Exercise requirements -> Starting at the first line of the entries below, output every line exactly, up to and including the line with "Click the 受験番号".

:: Material provided ::

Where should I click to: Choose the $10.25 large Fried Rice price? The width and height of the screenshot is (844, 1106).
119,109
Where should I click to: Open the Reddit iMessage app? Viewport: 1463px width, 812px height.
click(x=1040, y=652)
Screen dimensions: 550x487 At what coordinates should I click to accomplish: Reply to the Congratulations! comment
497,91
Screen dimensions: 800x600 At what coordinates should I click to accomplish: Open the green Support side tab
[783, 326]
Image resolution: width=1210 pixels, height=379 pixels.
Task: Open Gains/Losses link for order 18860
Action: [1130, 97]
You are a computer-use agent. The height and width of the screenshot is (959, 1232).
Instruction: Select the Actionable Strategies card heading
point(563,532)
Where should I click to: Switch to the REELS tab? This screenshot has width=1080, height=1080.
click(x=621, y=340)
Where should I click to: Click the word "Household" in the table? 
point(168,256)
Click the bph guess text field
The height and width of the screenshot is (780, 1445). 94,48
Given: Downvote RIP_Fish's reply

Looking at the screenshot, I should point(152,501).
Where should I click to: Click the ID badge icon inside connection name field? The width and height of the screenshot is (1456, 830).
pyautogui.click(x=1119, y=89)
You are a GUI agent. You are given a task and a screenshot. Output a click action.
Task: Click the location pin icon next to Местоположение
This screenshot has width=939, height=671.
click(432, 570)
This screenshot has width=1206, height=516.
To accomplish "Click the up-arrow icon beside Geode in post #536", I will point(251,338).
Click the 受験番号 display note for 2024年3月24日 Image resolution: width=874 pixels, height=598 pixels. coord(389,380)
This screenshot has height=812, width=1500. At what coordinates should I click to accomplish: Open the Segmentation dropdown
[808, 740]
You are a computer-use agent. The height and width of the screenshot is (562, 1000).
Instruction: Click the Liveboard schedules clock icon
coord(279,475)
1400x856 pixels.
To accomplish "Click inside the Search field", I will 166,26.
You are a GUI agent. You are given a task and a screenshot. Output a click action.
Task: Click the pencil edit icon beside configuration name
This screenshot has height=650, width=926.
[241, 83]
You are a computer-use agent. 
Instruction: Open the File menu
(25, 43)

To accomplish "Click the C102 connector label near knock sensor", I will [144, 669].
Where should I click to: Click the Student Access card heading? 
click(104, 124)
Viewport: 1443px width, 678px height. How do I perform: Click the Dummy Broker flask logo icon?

:::

Written response ->
Where should I click to: Choose the $10.25 large Fried Rice price? The width and height of the screenshot is (844, 1106).
119,109
Where should I click to: Open the Reddit iMessage app? Viewport: 1463px width, 812px height.
click(x=1040, y=652)
Screen dimensions: 550x487 At what coordinates should I click to accomplish: Reply to the Congratulations! comment
497,91
Screen dimensions: 800x600 At what coordinates should I click to accomplish: Open the green Support side tab
[783, 326]
Image resolution: width=1210 pixels, height=379 pixels.
Task: Open Gains/Losses link for order 18860
Action: [1130, 97]
You are a computer-use agent. The height and width of the screenshot is (959, 1232).
Instruction: Select the Actionable Strategies card heading
point(563,532)
Where should I click to: Switch to the REELS tab? This screenshot has width=1080, height=1080.
click(x=621, y=340)
Where should I click to: Click the word "Household" in the table? 
point(168,256)
Click the bph guess text field
The height and width of the screenshot is (780, 1445). 94,48
Given: Downvote RIP_Fish's reply

Looking at the screenshot, I should point(152,501).
Where should I click to: Click the ID badge icon inside connection name field? The width and height of the screenshot is (1456, 830).
pyautogui.click(x=1119, y=89)
You are a GUI agent. You are given a task and a screenshot. Output a click action.
Task: Click the location pin icon next to Местоположение
This screenshot has width=939, height=671.
click(432, 570)
This screenshot has width=1206, height=516.
To accomplish "Click the up-arrow icon beside Geode in post #536", I will point(251,338).
Click the 受験番号 display note for 2024年3月24日 Image resolution: width=874 pixels, height=598 pixels. coord(389,380)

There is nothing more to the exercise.